ABOUT THIS EXERCISE. In the Rate The Robot description below, what method does the consensus engine use to aggregate votes?

Inspiration

Robot foundation models (VLAs like π0, SmolVLA, the LeRobot/SO-100 ecosystem) are bottlenecked on one boring thing: labeled outcomes. There are millions of teleop/rollout episodes on the Hugging Face Hub, but almost none are labeled with did the robot actually succeed at the task? — and that success/failure signal is exactly what you need for reward models, eval suites, and filtering training data. Hand-labeling it is slow and expensive.

So we did what reCAPTCHA did for OCR and Duolingo did for translation: turn the labeling into a game. Show people a 5-second robot clip, ask "did it succeed?", pay out the crowd consensus as a dataset.

What it does

Rate The Robot is a crowd-judging game that turns anyone with a browser into a robotics data labeler.

  • Judge mode — watch a real robot clip ("grab the pen and put it in the holder"), hit YES / NO / skip. After you vote, the crowd's verdict is revealed.
  • A/B mode — two robots attempt the same task; pick which did it better (pairwise preference data for RLHF-style reward models).
  • Consensus engine — votes are aggregated with reliability-weighted Dawid–Skene; once a clip clears a confidence threshold it locks as ground truth and everyone who agreed gets credited retroactively.

DATA PROVIDED.
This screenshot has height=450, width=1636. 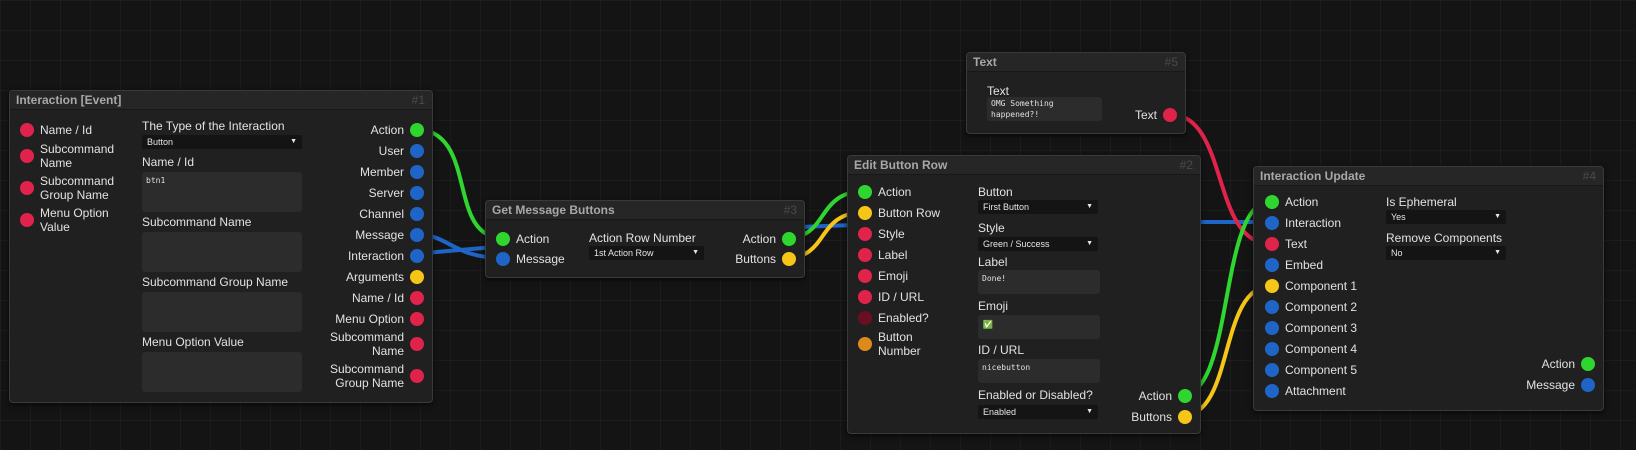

REPLY TO THE EXERCISE. Reliability-weighted Dawid–Skene.